Saturday 20 June 2015

Technology rules for ATWC

So cute! Let's repair him and take him home! Image by Jordan-Aexander Thomas
The world of ATWC is littered with weird clockwork machinery, created by mad savants, fallen empires, and people who really, really like watching gears tick round in circles. Some of the resulting technology is in relatively widespread use: airships, clockwork wings, and prosthetic clockwork limbs may not be common, but people know they exist, and in major cities they can usually be obtained by someone with enough money to throw around. Other forms are rarer: one-off masterworks clicking away in the workshops of eccentric engineers, or ancient machineries rusting into useless amidst the ruins of long-lost civilizations. 

All ATWC characters have a Technology rating, which is equal to their Intelligence modifier. (With traditional D&D magic-users out of the picture, this gives the intelligence stat a reason to exist.) ATWC uses a LotFP-style ability modifier system, so 3 is -3, 4-5 is -2, 6-8 is -1, 9-12 is 0, 13-15 is +1, 16-17 is +2, and 18 is +3. Scholars and brass men get bonuses to their technology rating, as detailed in their respective class descriptions. The average person has a technology rating of 0; tech 1-2 is enough to operate most common clockwork machinery, while more sophisticated technology requires tech 3-4. Tech 5 and above is usually needed only for the most fantastically complex clockworks.

Each piece of clockwork technology in ATWC has four associated complexity ratings: Operate (O), Maintain (M), Repair (R), and Construct (C). A regular pocket-watch, for example, might be OM 0, R 1, C 2: anyone with tech 0 or higher (i.e. anyone of average intelligence) can use and maintain it, but repairing a broken one requires tech 1, and creating one from scratch requires tech 2. A clockwork automaton which simply performs a single task, such as dancing, might be OM 1, R 2, C 3. 

  • If your tech rating is equal to or higher than the rating required for the task you want to attempt, then you can do it, provided you have enough time and access to the appropriate tools and materials. No roll is required.
  • If your tech rating is one point lower than the rating required for the task you want to attempt, then you have a 50% chance of success. If you succeed, it works; if you fail, you mess something up and damage the mechanism. So a character with tech 0 who attempts to repair a broken pocket watch (R 1), has a 50% chance of getting it working again, and a 50% chance of just damaging it even further. 
  • If your tech rating is two or more points lower than the rating required for the task you want to attempt, then you fail. A glance at the machinery will tell you that you are facing something far beyond your limited skill. If you insist on trying anyway, you'll only end up damaging it.
All this assumes that you actually understand what the device is and roughly how it's supposed to work. If, on the other hand, you've just come across an enigmatic pile of clockwork junk in an old ruin someplace and want to try to repair it or get it working, you need to make a technology roll: roll 1d6, and add your tech rating. If the result is equal to the device's relevant rating plus five, then you succeed; otherwise, you can't work out how to do it. If you fail with a roll of 1, you also damage the mechanism in the process.

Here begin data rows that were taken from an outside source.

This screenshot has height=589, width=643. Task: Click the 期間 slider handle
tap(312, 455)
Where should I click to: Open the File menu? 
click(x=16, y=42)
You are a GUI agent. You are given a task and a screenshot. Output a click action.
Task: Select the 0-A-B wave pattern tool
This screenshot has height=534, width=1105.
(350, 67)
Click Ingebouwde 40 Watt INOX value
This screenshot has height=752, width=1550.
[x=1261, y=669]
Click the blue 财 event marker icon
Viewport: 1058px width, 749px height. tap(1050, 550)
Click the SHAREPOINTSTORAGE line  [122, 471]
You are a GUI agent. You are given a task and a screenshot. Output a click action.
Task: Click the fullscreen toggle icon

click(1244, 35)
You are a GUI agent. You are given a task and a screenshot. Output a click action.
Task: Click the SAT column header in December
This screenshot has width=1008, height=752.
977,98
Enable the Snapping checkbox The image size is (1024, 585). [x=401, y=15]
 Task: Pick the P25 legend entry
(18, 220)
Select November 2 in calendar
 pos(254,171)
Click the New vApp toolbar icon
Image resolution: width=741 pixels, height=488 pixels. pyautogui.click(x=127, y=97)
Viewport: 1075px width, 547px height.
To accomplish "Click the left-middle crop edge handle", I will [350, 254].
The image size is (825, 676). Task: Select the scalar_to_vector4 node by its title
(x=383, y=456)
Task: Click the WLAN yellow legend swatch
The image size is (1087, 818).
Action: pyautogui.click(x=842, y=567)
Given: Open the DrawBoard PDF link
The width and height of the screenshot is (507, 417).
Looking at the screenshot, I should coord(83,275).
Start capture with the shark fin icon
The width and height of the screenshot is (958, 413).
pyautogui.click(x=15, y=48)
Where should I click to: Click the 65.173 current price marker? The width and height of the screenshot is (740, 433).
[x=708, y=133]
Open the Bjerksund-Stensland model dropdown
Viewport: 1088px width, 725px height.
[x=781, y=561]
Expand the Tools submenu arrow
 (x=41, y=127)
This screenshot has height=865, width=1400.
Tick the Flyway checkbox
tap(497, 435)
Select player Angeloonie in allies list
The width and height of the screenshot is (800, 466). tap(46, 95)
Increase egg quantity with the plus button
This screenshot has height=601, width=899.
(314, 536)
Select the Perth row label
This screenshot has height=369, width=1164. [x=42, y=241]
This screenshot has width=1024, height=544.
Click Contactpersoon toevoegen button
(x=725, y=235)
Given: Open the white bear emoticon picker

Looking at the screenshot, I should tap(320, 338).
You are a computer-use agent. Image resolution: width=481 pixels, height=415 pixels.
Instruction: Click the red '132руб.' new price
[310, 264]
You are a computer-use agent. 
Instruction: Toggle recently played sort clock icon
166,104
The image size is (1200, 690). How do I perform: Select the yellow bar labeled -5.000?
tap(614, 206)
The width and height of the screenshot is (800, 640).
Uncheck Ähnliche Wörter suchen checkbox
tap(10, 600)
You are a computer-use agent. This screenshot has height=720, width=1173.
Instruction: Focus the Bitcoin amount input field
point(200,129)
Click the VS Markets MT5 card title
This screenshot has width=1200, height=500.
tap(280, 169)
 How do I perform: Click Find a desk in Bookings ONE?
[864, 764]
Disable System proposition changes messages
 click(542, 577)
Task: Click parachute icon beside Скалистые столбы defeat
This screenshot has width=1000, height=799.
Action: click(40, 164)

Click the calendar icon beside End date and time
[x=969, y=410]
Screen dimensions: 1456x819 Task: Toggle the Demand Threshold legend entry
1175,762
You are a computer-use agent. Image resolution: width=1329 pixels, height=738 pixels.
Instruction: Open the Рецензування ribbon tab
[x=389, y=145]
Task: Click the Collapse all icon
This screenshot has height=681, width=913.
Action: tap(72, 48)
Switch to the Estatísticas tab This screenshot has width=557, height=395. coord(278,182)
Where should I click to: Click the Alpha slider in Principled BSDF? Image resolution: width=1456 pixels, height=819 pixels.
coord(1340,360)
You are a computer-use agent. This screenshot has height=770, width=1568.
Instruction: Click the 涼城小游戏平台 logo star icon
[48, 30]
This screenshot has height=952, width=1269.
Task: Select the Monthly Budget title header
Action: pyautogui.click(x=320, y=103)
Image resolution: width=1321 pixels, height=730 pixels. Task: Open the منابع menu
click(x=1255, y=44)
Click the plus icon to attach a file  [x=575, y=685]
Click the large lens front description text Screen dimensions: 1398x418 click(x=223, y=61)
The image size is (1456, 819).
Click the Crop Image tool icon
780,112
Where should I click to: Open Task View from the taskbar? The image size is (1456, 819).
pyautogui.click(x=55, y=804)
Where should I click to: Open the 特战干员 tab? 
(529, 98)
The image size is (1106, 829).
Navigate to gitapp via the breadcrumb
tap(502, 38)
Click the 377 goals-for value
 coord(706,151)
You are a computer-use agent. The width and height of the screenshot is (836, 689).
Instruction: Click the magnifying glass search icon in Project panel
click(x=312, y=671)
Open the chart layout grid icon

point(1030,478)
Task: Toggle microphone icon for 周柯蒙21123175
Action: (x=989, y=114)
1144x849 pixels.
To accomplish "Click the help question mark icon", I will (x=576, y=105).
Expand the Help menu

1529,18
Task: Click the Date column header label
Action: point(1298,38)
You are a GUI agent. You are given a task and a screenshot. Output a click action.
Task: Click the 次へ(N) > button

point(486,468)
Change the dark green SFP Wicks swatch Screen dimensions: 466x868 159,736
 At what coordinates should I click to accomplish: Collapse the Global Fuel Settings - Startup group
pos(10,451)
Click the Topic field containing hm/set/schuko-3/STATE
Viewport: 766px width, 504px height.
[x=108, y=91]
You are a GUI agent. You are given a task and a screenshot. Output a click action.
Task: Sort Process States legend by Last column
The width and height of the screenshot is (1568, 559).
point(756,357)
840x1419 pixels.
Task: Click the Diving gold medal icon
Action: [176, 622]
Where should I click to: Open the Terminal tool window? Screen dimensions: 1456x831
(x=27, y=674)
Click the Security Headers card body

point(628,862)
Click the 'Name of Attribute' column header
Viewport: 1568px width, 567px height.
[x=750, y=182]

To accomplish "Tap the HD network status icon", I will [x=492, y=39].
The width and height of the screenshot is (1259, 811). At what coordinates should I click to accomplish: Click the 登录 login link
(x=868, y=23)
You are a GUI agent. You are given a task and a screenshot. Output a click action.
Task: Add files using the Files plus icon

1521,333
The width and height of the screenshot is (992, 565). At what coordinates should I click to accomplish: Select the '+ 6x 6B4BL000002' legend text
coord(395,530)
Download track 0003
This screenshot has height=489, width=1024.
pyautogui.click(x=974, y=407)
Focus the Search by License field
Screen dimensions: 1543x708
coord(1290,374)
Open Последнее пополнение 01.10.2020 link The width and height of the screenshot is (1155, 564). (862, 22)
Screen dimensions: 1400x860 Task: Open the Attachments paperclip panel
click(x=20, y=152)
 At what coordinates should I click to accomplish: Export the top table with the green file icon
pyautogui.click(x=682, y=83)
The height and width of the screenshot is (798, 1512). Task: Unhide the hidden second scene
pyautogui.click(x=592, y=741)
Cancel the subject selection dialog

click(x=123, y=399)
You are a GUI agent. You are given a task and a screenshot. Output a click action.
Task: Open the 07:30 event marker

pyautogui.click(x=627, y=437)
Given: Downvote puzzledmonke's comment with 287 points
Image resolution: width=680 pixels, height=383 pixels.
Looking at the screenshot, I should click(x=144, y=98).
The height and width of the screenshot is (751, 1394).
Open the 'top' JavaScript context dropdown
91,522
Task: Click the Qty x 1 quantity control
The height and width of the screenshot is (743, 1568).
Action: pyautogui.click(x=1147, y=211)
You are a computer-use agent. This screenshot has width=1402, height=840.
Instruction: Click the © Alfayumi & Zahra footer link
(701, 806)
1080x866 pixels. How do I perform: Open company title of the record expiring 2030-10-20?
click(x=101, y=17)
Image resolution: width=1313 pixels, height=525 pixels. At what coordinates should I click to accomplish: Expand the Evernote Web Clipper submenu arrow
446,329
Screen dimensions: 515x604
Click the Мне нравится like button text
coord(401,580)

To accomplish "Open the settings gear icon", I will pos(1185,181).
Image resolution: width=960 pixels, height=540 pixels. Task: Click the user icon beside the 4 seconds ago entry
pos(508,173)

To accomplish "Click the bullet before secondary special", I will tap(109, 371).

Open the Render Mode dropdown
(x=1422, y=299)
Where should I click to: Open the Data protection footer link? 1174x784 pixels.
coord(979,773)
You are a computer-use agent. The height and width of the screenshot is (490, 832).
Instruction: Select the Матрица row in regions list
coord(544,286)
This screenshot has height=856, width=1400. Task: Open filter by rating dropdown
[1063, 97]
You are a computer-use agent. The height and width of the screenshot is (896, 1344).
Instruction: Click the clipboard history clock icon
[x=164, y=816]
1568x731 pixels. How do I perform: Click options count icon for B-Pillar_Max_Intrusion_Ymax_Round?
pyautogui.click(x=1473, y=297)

Example: Adilet (tech 1), Jyrgal (tech 3), and Taalay (tech 0) are adventuring in the wilderness when they chance across two cute little clockwork robots. (OM 2, R 3, C 4) One looks mostly intact; the other is badly damaged. Adilet thinks they're adorable, and insists on trying to get them working and bring them home.

Jyrgal, the group's scholar, sets to work on the intact one. Its Operate difficulty is 1, well below his tech modifier,so normally this would be no problem; but he's working with unfamiliar technology, here, so he has to make a tech roll, trying to hit 6 or higher. He rolls a 2, and fails; he just can't figure out how to make it work. Adilet pushes him aside to see if she can work it out, and rolls a 6. To Jyrgal's mild embarrassment, she soon works out how to get it operational, and within minutes the robot is scooting around and trying to eat the coal from Taalay's saddlebags. 

Nettled, Jyrgal turns to repairing the broken one. Its Repair difficulty is 3, so repairing it requires a tech roll of 8 or higher; just a glance into the labyrinthine clockwork mechanisms inside it tells Adilet and Taalay that there's no point in them even trying. Jyrgaal gets out his tools and sets to work, though, and this time his technology roll is a 5, for a total of 8. After several hours of tinkering, he manages to get the second robot fully operational; Adilet's already worked out how they're activated, so soon they have two cute little clockwork buddies running along behind them. Taalay's coal supply doesn't stand a chance.